It offers excellent control over both output voltages and output
currents, making it ideal for high accuracy applications.
[0080] As shown by EQ3-EQ6, the driving power as well as the
quiescent state leakage current of the driver in FIG. 4(a) are
proportional to the currents generated by current sources (In, Ip)
in the gate voltage generation circuit (GCj). For applications that
require low power, the currents can be minimized to achieve
extremely low power consumption while at the same time maintaining
high accuracy. For applications that require high speed, the
currents can be increased to achieve excellent switching speed
while at the same maintaining high accuracy.
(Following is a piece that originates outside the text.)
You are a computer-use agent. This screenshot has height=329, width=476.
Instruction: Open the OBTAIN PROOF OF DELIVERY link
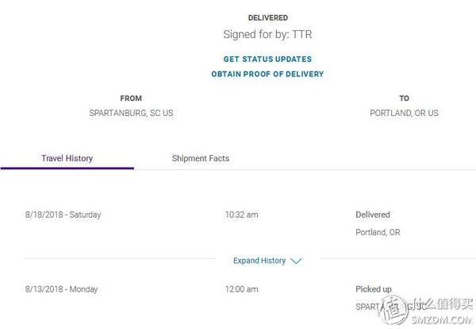267,74
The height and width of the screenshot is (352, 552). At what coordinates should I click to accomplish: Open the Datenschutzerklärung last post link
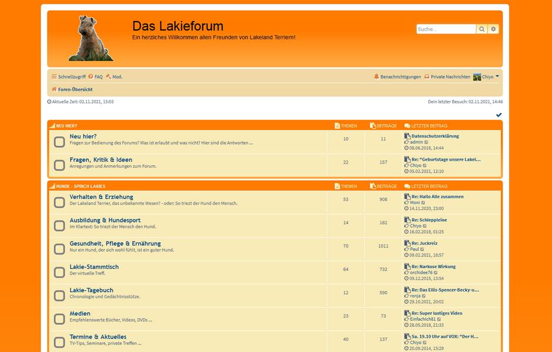click(x=435, y=136)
For applications that
require both high switching speed and low power consumption,
variable current sources can be used as shown by the example in
FIG. 4(c). The output driver (DRj) in FIG. 4(c) has the same
structure as the output driver in FIG. 4(a). The gate voltage
generation circuit (GCa) in FIG. 4(c) has a structure similar to
the gate voltage generation circuit (GCj) in FIG. 4(a), except that
(1) the gate electrode (Gnj) of the n-channel pull up transistor
(MNj) is connected to an additional switch (SWn) that is connected
to an additional current source (Inb), and (2) the gate electrode
(Gpj) of the p-channel pull down transistor (MPj) is connected to
an additional switch (SWp) that is connected to an additional
current source (Ipb), as shown in FIG. 4(c). In this example, the
current source Inb is designed to provide (when switch SWn is
closed) a much larger current than the current source In, and the
current source 103 is designed to provide (when switch SWp is
closed) a much larger current than the current source Ip. When
conditions require that the output voltage be switched at high
speed, both switches (SWn, SWp) can be closed to increase the
driving power of the driver (DRj). However, when high switching
speed is not required (e.g., when the output voltage has already
been switched and a quiescent state is desired), the switches (SWn,
SWp) can be opened so that the circuitry consumes very low power to
hold the output voltage at the new voltage level. It is also
possible to close SWn while SWp remains open to increase pull up
speed without influencing pull down speed. Similarly, it is also
possible to close SWp while SWn remains open to increase pull down
speed without influencing pull up speed. It is therefore possible
to adjust the driving power of the output driver according to its
needs at proper time periods. This example demonstrates the
flexibility of the preferred embodiments of the present invention
in supporting both high speed and low power applications while
simultaneously using the output drivers described herein.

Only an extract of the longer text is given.